Exercise input:
--------------------------------------------------

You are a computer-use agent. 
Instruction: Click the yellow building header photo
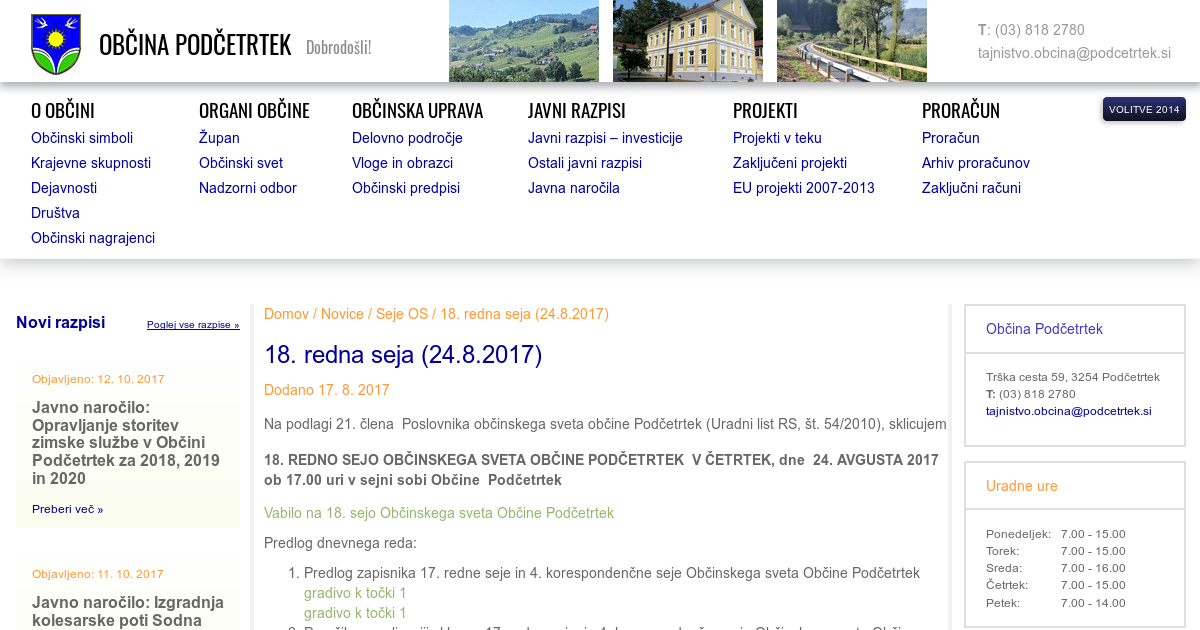click(x=687, y=41)
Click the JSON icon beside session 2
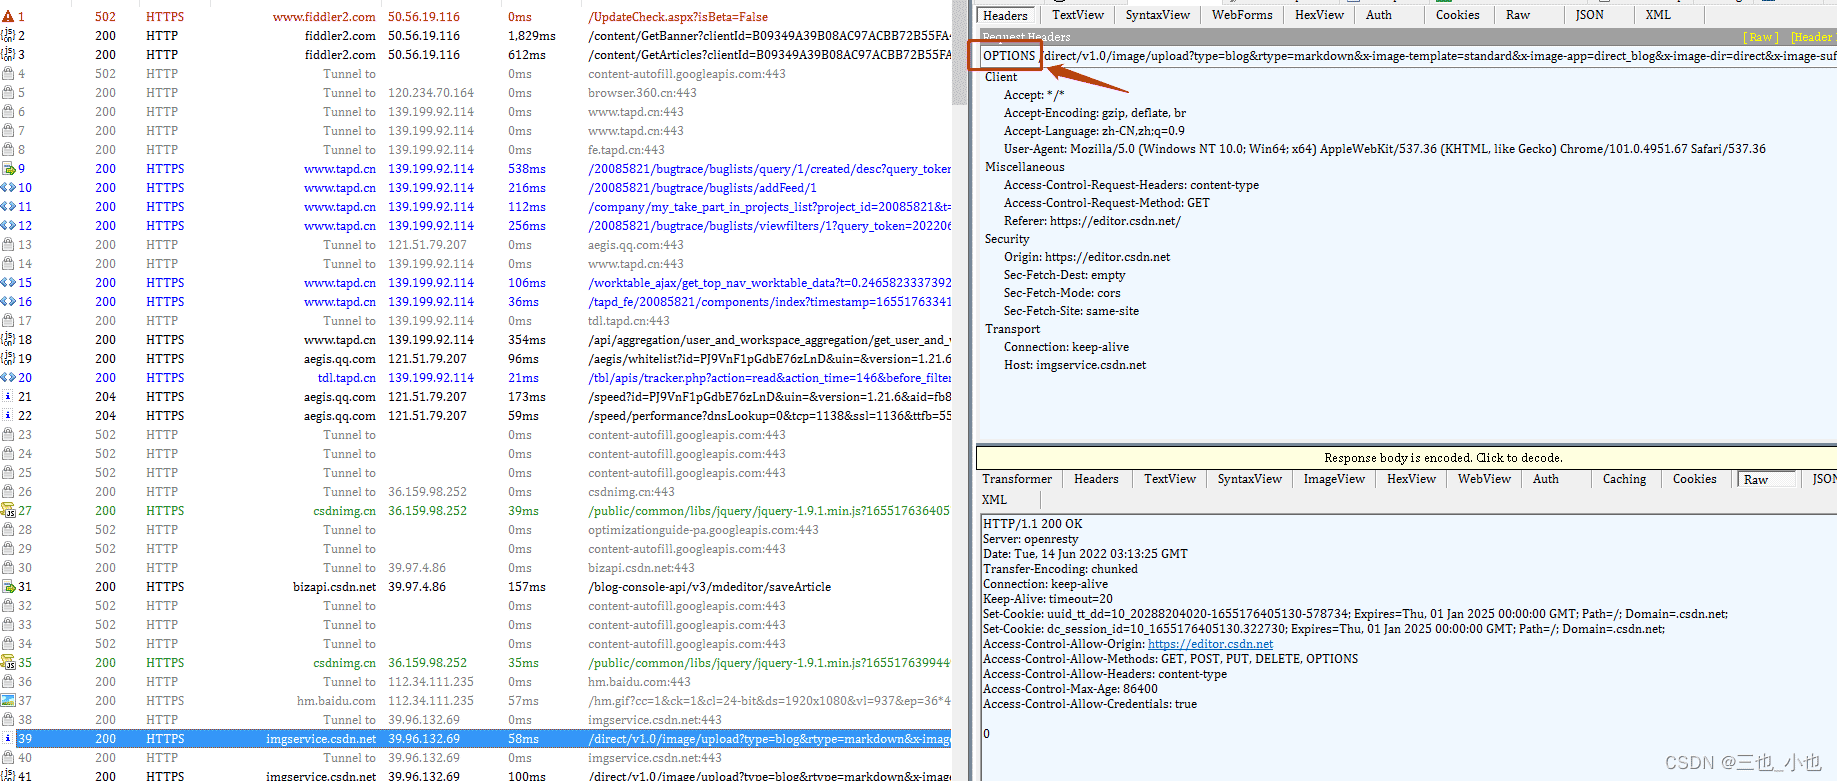Image resolution: width=1837 pixels, height=781 pixels. point(8,36)
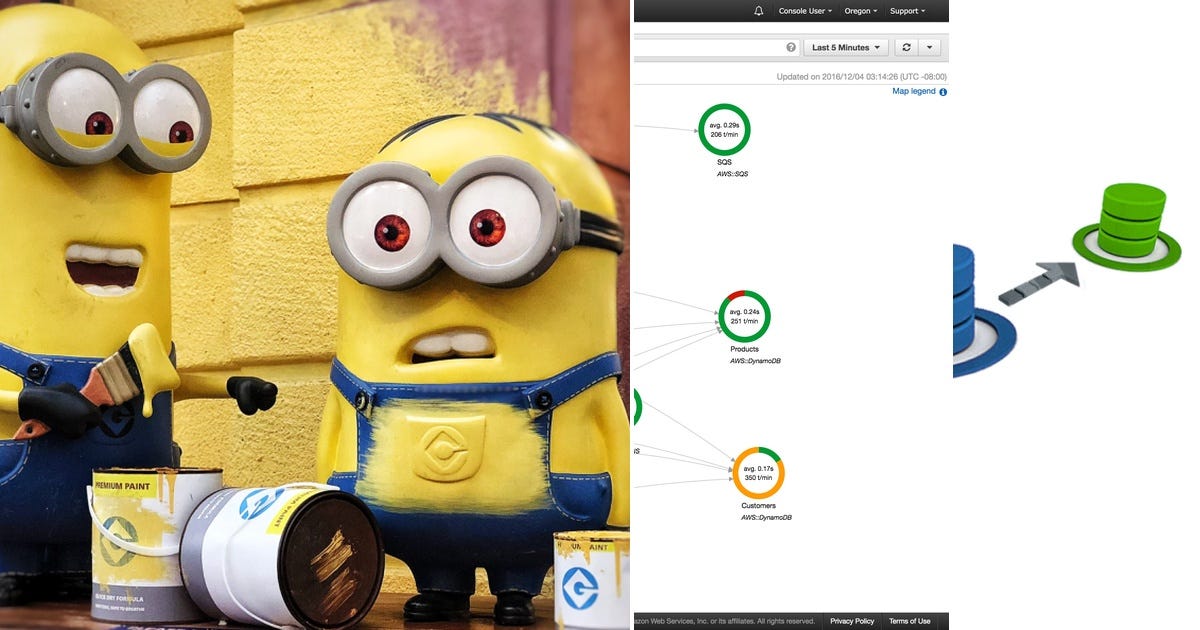
Task: Click the notification bell icon
Action: pos(757,11)
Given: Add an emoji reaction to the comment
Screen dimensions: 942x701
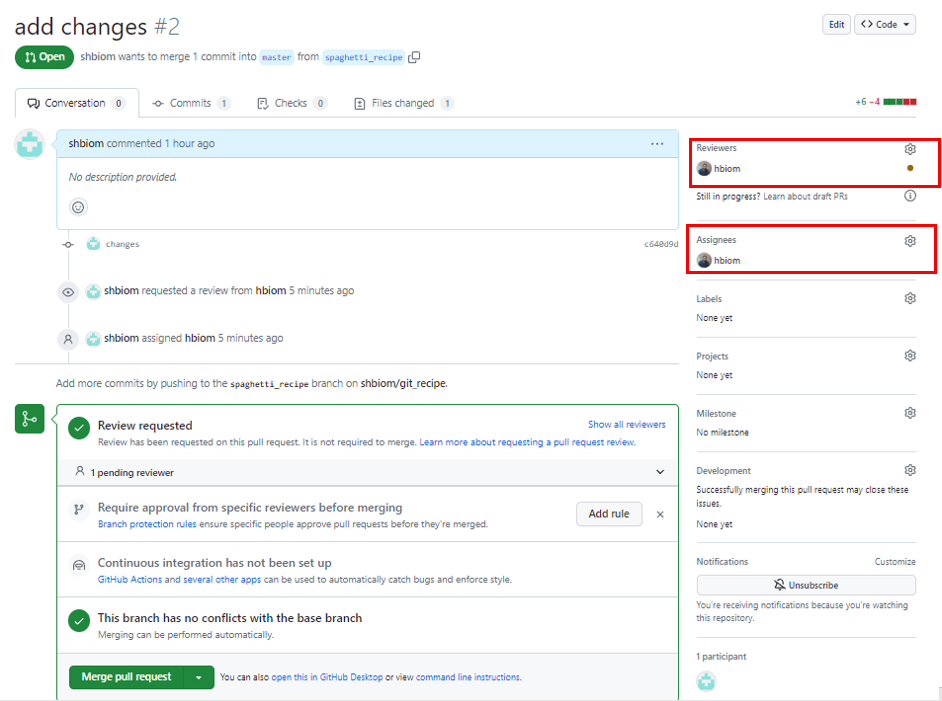Looking at the screenshot, I should coord(78,207).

--------------------------------------------------

Task to carry out: What you give back should be exactly the lines from the line holding "Instruction: Click the" through the final line of the material, both ends included, and please leave out the pictures.

Answer to this exercise:
Instruction: Click the yellow building header photo
click(x=687, y=41)
Click the JSON icon beside session 2
Image resolution: width=1837 pixels, height=781 pixels. point(8,36)
Task: Click the notification bell icon
Action: pos(757,11)
Given: Add an emoji reaction to the comment
Screen dimensions: 942x701
Looking at the screenshot, I should coord(78,207).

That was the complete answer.